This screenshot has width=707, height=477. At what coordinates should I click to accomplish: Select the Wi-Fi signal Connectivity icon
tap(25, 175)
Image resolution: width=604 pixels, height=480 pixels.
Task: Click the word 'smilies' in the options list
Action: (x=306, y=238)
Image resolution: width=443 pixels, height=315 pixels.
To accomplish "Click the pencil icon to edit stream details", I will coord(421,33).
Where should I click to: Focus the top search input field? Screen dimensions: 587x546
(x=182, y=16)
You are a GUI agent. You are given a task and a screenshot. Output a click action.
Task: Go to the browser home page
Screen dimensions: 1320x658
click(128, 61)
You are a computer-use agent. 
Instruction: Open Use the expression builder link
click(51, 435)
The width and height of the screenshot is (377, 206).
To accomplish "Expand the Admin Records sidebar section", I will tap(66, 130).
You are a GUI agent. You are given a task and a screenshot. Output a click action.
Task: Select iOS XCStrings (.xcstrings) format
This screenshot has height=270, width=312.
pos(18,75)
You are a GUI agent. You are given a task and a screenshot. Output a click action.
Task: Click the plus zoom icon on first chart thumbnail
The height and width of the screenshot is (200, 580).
........
▸ **What you need to do**
With the line containing "Instruction: Open Use" as the first and the last line of the records as the final one, print exactly the lines in that span.

▸ **Task result**
Instruction: Open Use the expression builder link
click(51, 435)
The width and height of the screenshot is (377, 206).
To accomplish "Expand the Admin Records sidebar section", I will tap(66, 130).
You are a GUI agent. You are given a task and a screenshot. Output a click action.
Task: Select iOS XCStrings (.xcstrings) format
This screenshot has height=270, width=312.
pos(18,75)
You are a GUI agent. You are given a task and a screenshot. Output a click action.
Task: Click the plus zoom icon on first chart thumbnail
The height and width of the screenshot is (200, 580).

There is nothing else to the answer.